The European Union on Thursday approved $40 billion in funding to tackle the coronavirus pandemic as the global death toll from the virus surpasses 23,000.
The funding is expected to go toward creating the Coronavirus Response Investment Initiative. The fund will go toward spending on healthcare and financing for small- and medium-sized businesses.
The United Nations, meanwhile, launched a $2 billion COVID-19 Global Humanitarian Response Plan to assist the world’s most vulnerable countries.
Also Thursday, the Spanish Parliament voted early to extend its state of emergency to allow the country’s lockdown measures, in place since March 14 that prohibit its more than 45 million people from leaving their homes, to continue until April 11.
The vote followed its Ministry of Health announcing Wednesday it recorded a spike in deaths, surpassing China as the nation with the second-most number of deaths.
Italy’s caseload has surpassed 74,000 and edges closer to overtaking China, but Italian health officials on Thursday reported a decline in new cases for the fourth straight day.

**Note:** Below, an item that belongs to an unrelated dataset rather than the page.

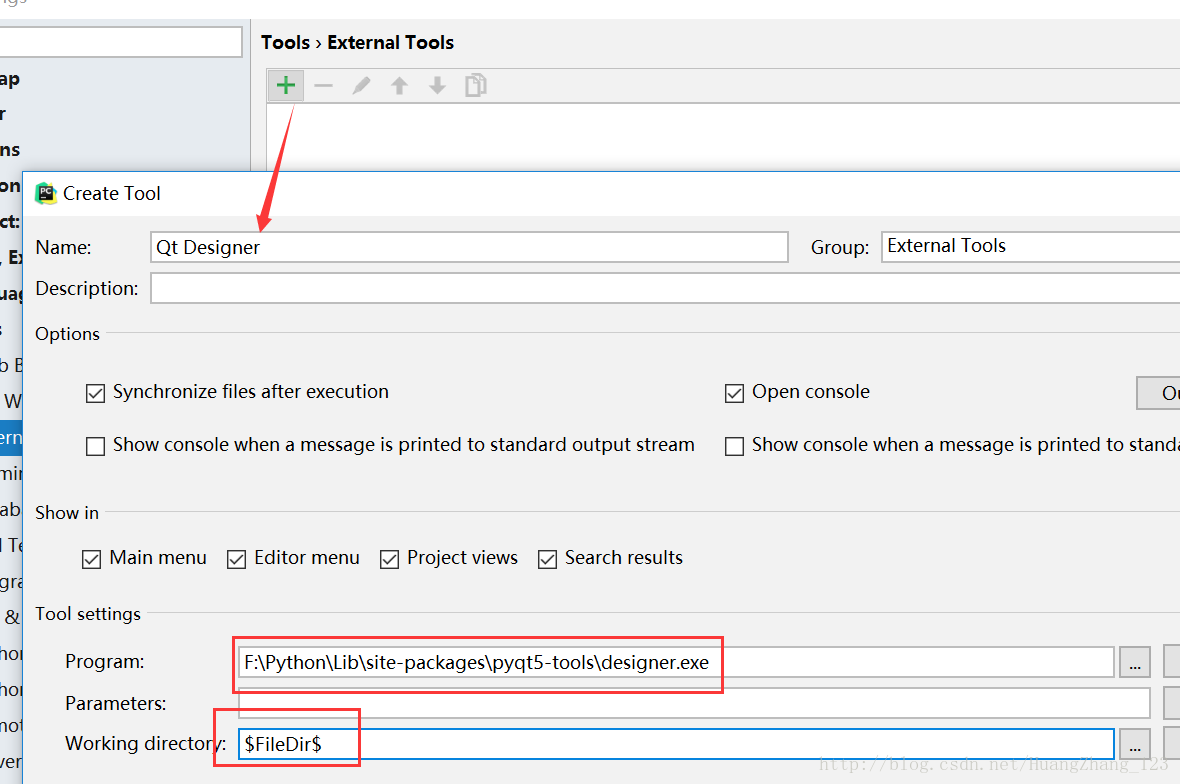Toggle Synchronize files after execution checkbox
The image size is (1180, 784).
96,394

Beijing’s health commission reported zero local transmissions of the virus on Thursday but dozens of new imported cases, a trend that has continued to increase this week. China’s total caseload is more than 81,200.
In Japan, the government said Thursday it will establish a new coronavirus task force after its health ministry reported dozens of new cases, increasing its total to more than 1,200.
“I told Prime Minister [Shinzo] Abe there is a high risk of coronavirus spreading widely,” Health Minister Katsunobu Kato told reporters following a meeting with the prime minister.
However, he said Abe was not considering a state of emergency that would arm governors with the power to order citizens to remain indoors and close schools.
Wednesday, Tokyo Gov. Yuriko Koike asked residents to stay home over the weekend after dozens of new cases appeared in the city. Tokyo is within an “important phase in preventing an explosive rise in the number of infections,” the governor said.
Meanwhile, the United Nations has called on governments to protect those behind bars as part of their measures to contain the disease.
U.N. High Commissioner for Human Rights Michelle Bachelet said in a statement the virus has begun to appear in prisons, jails, immigration detention centers and other facilities built to detain people, and urged the governments to release those vulnerable to the virus and people detained without legal merit.
“Now, more than ever, governments should release every person detained without sufficient legal basis, including political prisoners and others detained simply for expressing critical or dissenting views,” she said.
Detention facilities are often overcrowded, unhygienic and offer inadequate health services to their vulnerable populations, she said, adding that social distancing and self-isolation are “practically impossible” in these institutions.